Day 1 - Dilution of organisms

  1. Prepare 6, 15ml conical tubes with 9 mls of TSB or water for each organism.  Labeled these 1:10, 1:100, 1:1,000, 1:10,000, 1:100,000, and 1:1,000,000.
  2. Mix cultures well by vortexing.
  3. Add 1ml of culture to the first tube labeled 1:10.
  4. Mix well by vortex and then add 1ml of the 1:10 to the tube labeled 1:100.
  5. Continue this all the way out to 1:1,000,000.
  6. Remove 2.4ml of the diluted culture and add to 4.6ml of MIP Solution A.  Mix well.
  7. Prepare three 1.5ml tubes for each dilution.  
  8. Perform the MIP extraction on each sample and ran the qPCR. 
  9. Analyze the qPCR and use the average of the three replicates to use on the graph for the data (this is the Cq data).

3) Plating

  1. Plate 100ul of each dilution made above in triplicate (Do not use the sample mixed with solution A, use the dilution made beforehand).  For instance, for 1:10, plate 3 plates, for 1:100 plate 3 plates, and so on.
  2. Count the colonies of growth on the plate after the time has passed to allow for proper growth (depending on plate type, that could be anywhere from 24 hours to 5 days).  If samples are Too Numerous to Count, extrapolate the data from farther out dilutions.  Use the average of the replicates to graph the data (this is the cfu data).

4) Cq to CFU Equation Creation

Graphing Data

  1. Convert all the cfu data into log10.
  2. Put the Average Cq data on the x axis, and the log10 cfu data on the y axis of a scatterpojnt graph, making sure the dilutions match up between plating and qPCR.
  3. Have the program plot the best fit line in the sample, which gives you a formula of y = mx + b.
    1. Y = log10 cfu
    2. M = slope
    3. X = average Cq
    4. B  = y intercept
  4. To solve for y, you need to plug in the data points, and then take the inverse log10 of the sample (10^y).

Summary

These equations were developed for each of our enumeration, or total count, assays and can be found within the user guides and validation documents here: 

https://www.medicinalgenomics.com/product-literature/

https://www.medicinalgenomics.com/validation-documents/

The Cq to CFU equations developed by Medicinal Genomics Company (MGC) and provided to its partner laboratories, meet all internal specifications and are approved for laboratory use.
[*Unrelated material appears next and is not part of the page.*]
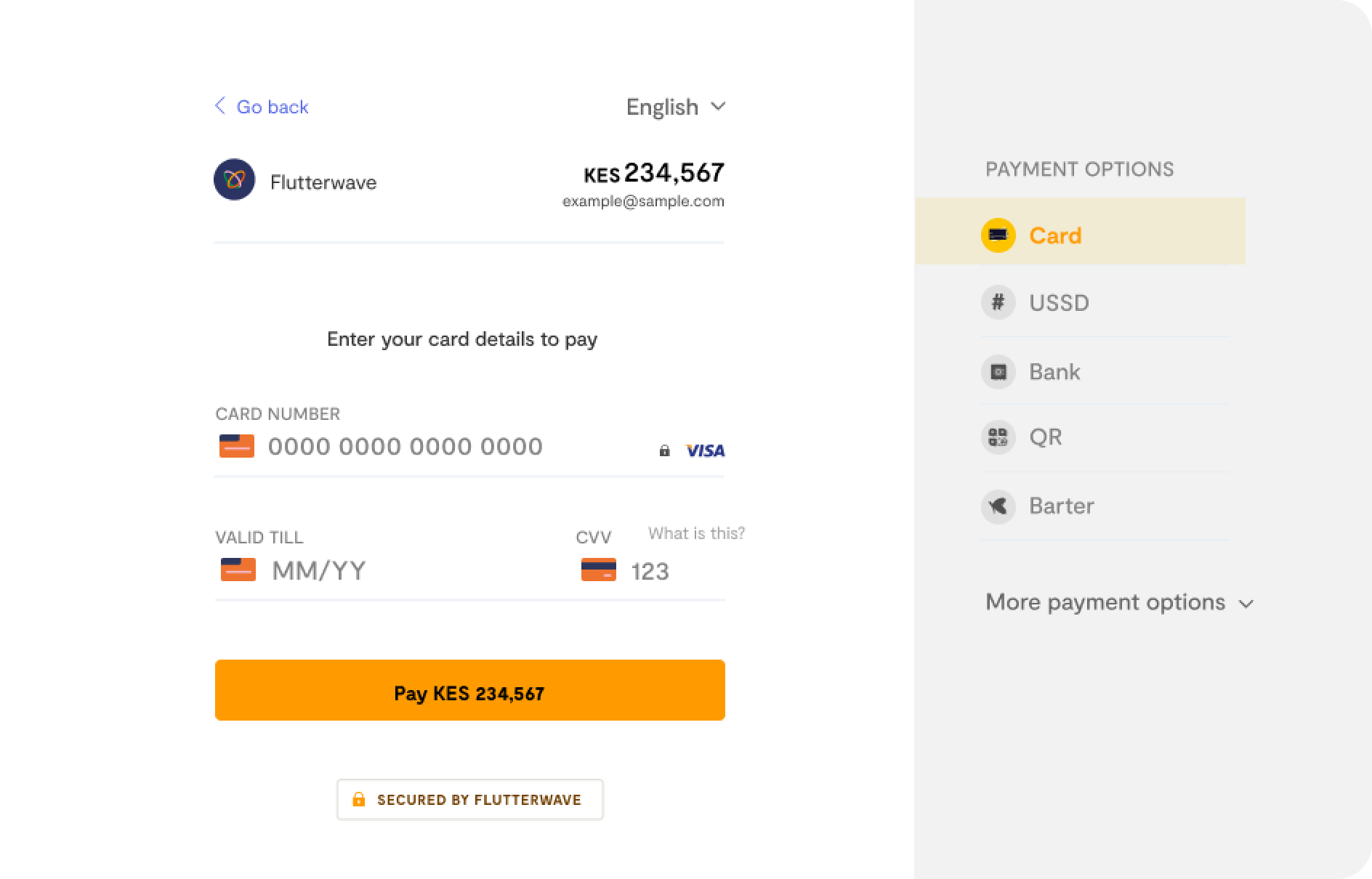Screen dimensions: 1372x879
Task: Select the Bank payment icon
Action: [x=998, y=371]
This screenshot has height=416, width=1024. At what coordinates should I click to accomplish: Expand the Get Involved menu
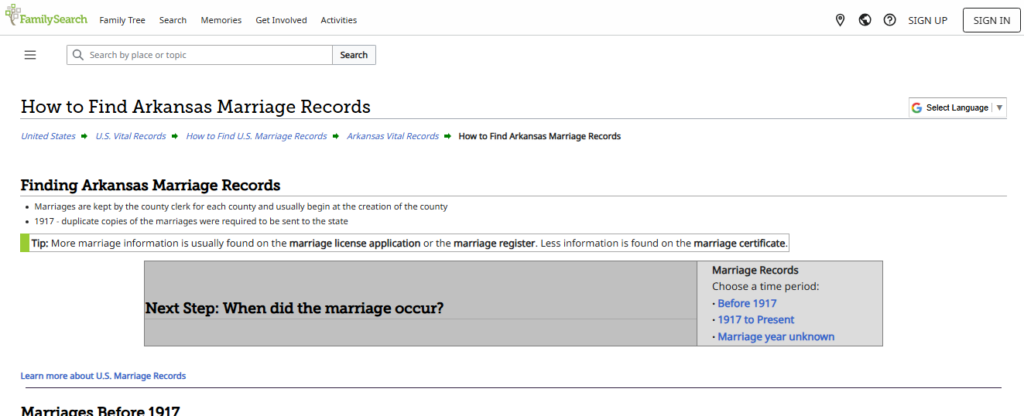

Any deviations from the User Guide for each product are not supported by MGC.

Results may vary based on laboratory conditions. For example, altitude and humidity are known to affect the growth of bacterial and fungal species. All thresholds and equations were determined based on the results from the BIO-RAD CFX96 Touch™ Real-Time PCR Detection System and verified on Agilent AriaMX Real Time PCR System. When using a different qPCR machine ramp rates and temperature thresholds can alter the values and thus alter the equation.